Uma velocidade incrivelmente rápida, pois permite que ele dê a volta na Terra 7,5 vezes em um único segundo. No entanto, com os níveis tecnológicos e científicos alcançados atualmente pela Humanidade, a velocidade da luz não parece tão rápida quando confrontada com grandes distâncias e tempos extremamente curtos em domínios como astrologia ou relógio quântico: a luz precisa de 4,5 anos para chegar à estrela mais próxima de nosso sistema solar, e em 1 nanossegundo não é capaz de recorrer mais de 30 cm.

A luz é protagonista de um amplo espectro de tecnologias do presente e do futuro, como a solar fotovoltaica, solar térmica, fibra ótica, laser, iluminação LED ou sa revolucionárias computação quântica fotônica e optogenética. E também se entrelaça com aspectos sociais relevantes como cultura, arte, educação e desenvolvimento sustentável.

Queremos destacar neste dia dois extraordinários empreendimentos atuais:

Aqualuz, o sistema solar criado pela brasileira Anna Luísa Santos, quando ela tinha 15 anos, para desinfecção de água ao custo de R$ 0,05 por 10 litros de água tratada. Atualmente, Anna Luísa, de 24 anos, está viabilizando seu projeto de acesso à água e saneamento em áreas rurais do Brasil, por meio da startup Safe Drink Water For All (SDW for all).

Photio, startup chilena que criou um aditivo descontaminante para materiais de construção que, com base na nanotecnologia e no conceito de biomimética, é capaz de replicar parcialmente o processo de fotossíntese nas superfícies onde o Photio é aplicado.

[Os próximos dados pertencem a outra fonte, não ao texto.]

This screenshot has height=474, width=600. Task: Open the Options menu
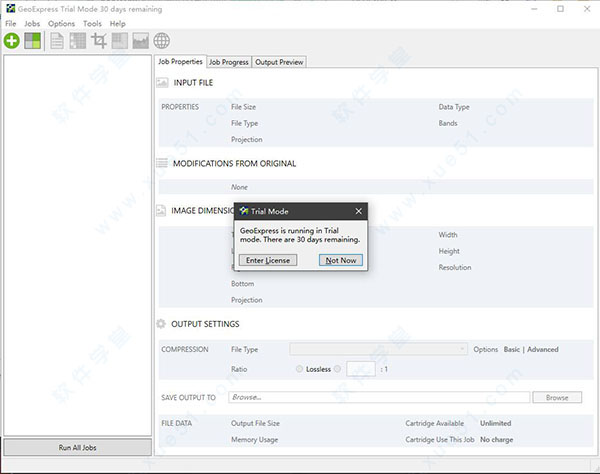(x=61, y=23)
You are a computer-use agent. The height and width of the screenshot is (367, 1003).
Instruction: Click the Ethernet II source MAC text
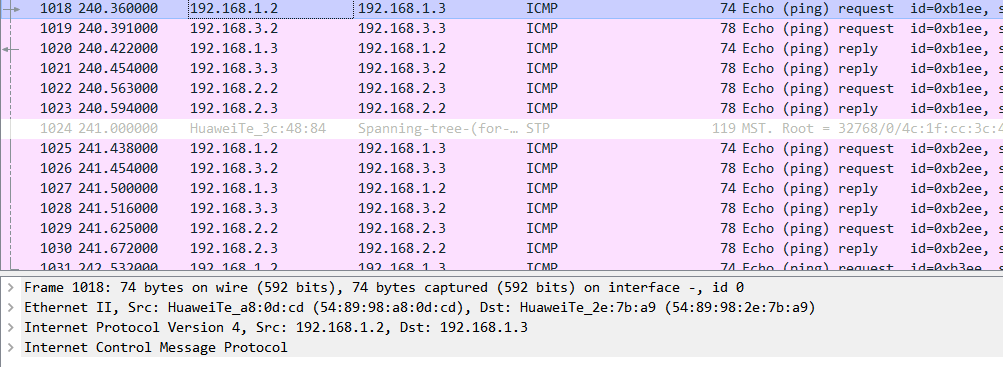point(314,308)
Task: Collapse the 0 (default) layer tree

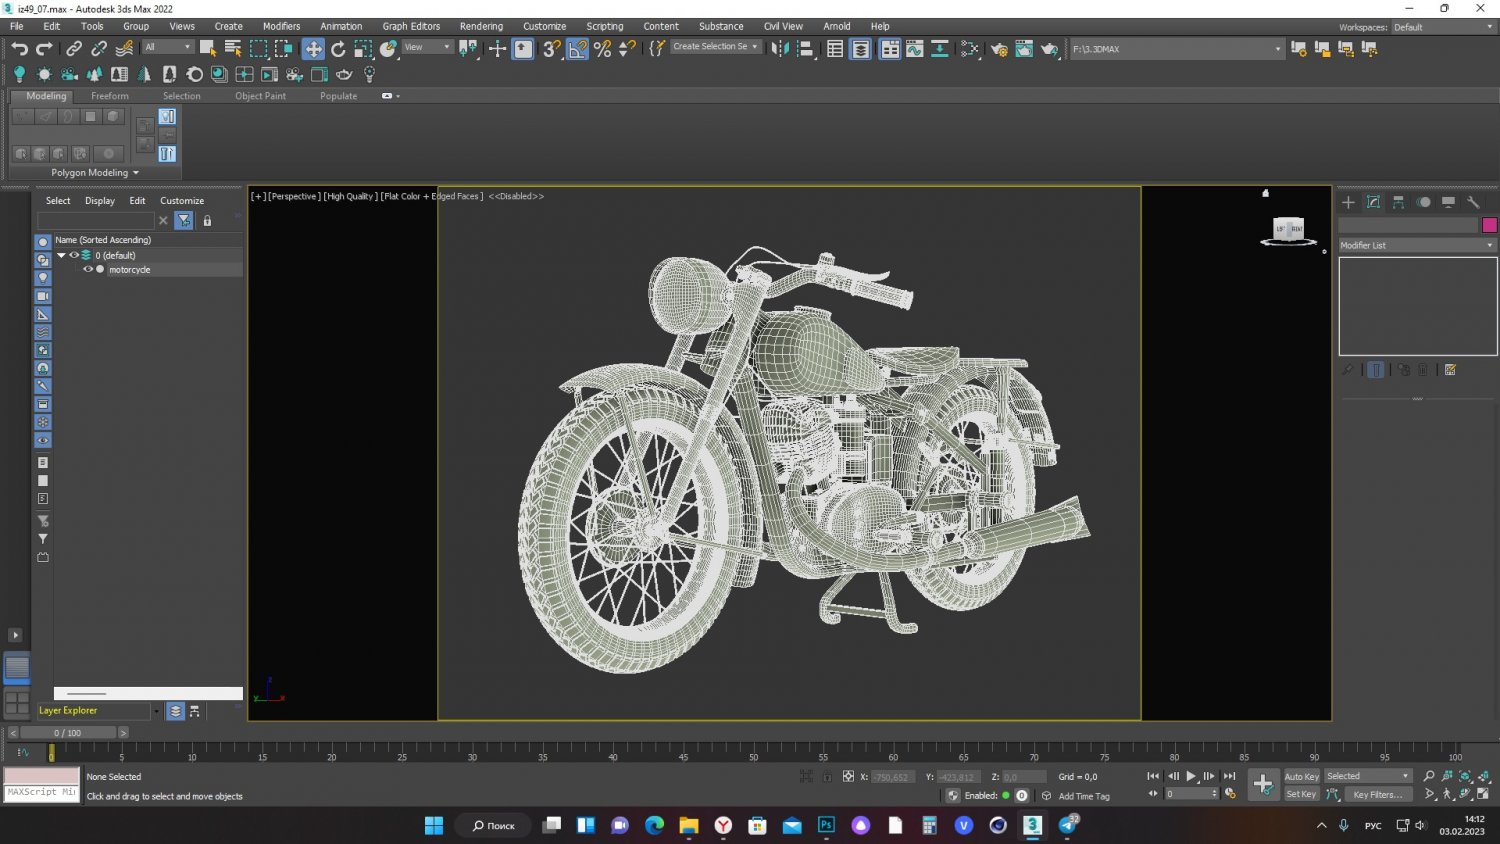Action: tap(61, 255)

Como dizem os próprios fundadores, Constanza Escobar, Jaime Rovegno e Matías Moya, é como plantar árvores sem árvores.

Sem dúvida, a fotossíntese continua sendo a tecnologia mais eficiente para aproveitar a energia da luz, e as plantas são os melhores tecnólogos.

Im3 com a Luz como um dos eixos de desenvolvimento tecnológico para a engenharia do futuro!!